WHAT IS REQUIRED: Repeat the full listing below verbatim and keep the images out.

DATA TO PROCESS:
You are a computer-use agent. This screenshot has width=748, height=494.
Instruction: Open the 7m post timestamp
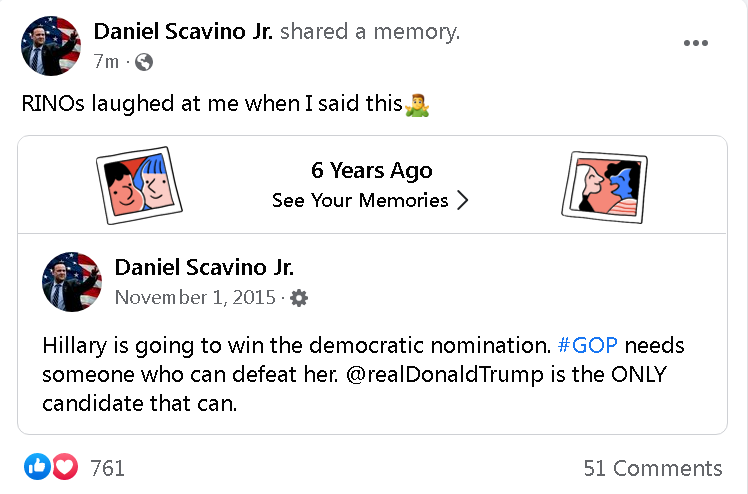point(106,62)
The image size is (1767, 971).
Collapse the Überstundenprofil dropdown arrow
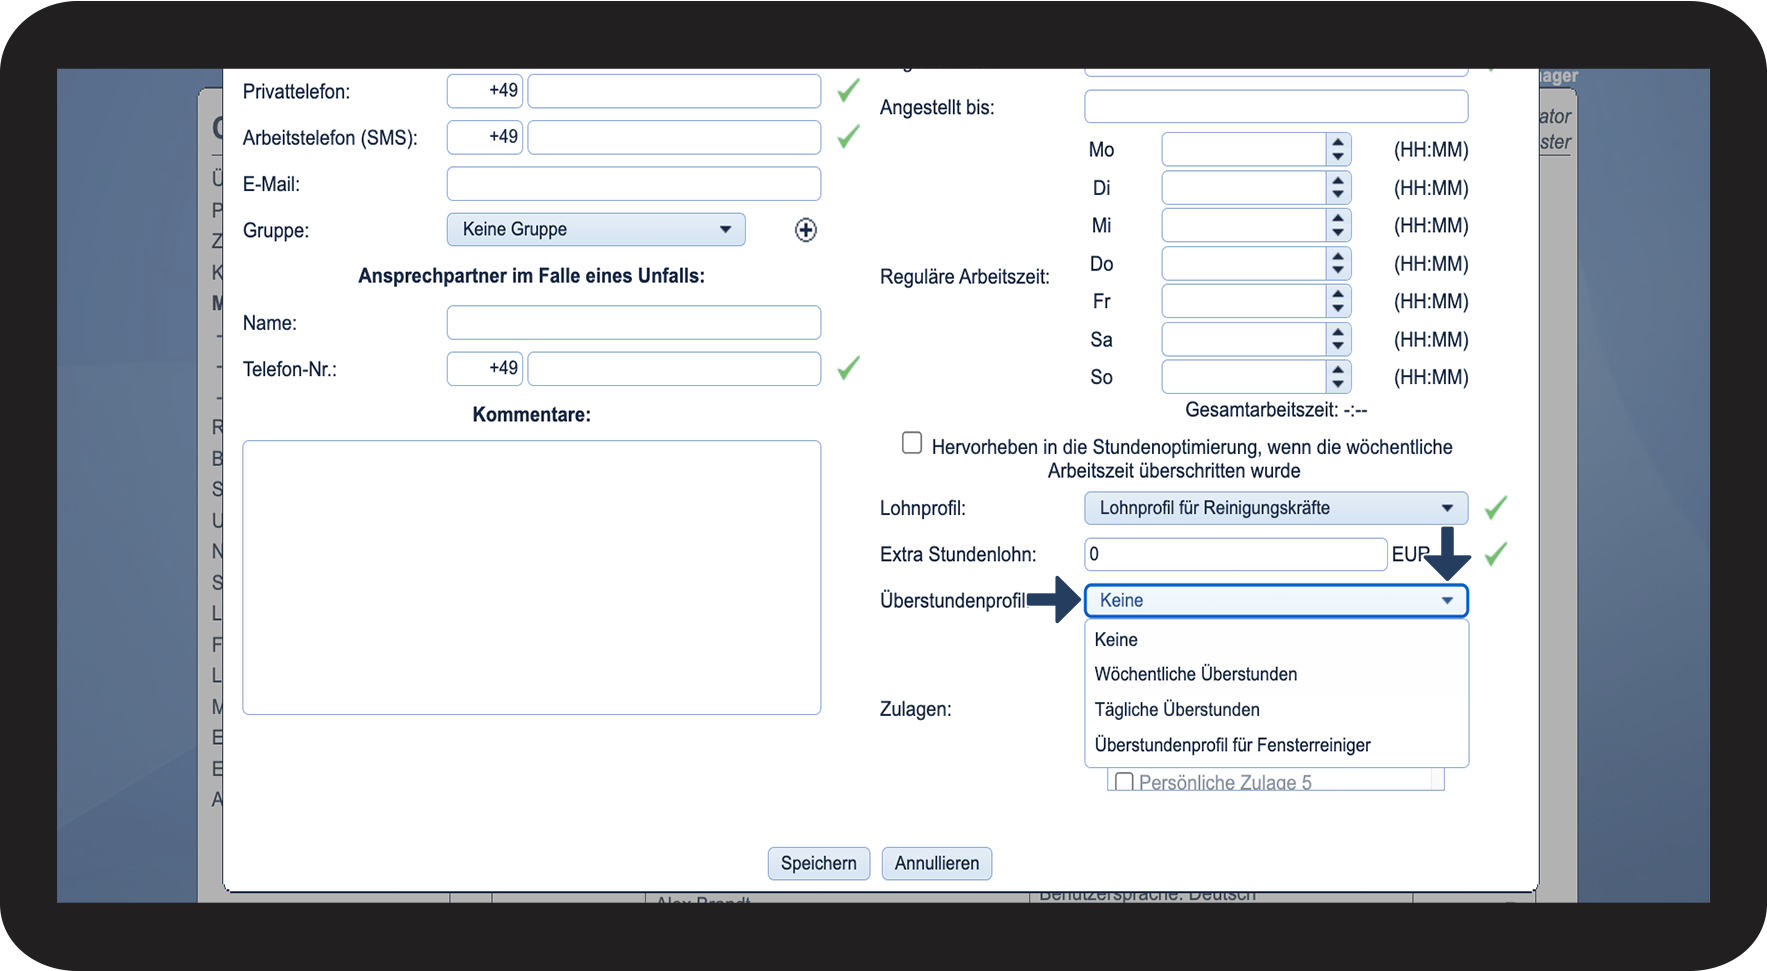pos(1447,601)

WRITTEN RESPONSE:
You are a computer-use agent. This screenshot has width=748, height=494.
Instruction: Open the 7m post timestamp
point(106,62)
The image size is (1767, 971).
Collapse the Überstundenprofil dropdown arrow
pos(1447,601)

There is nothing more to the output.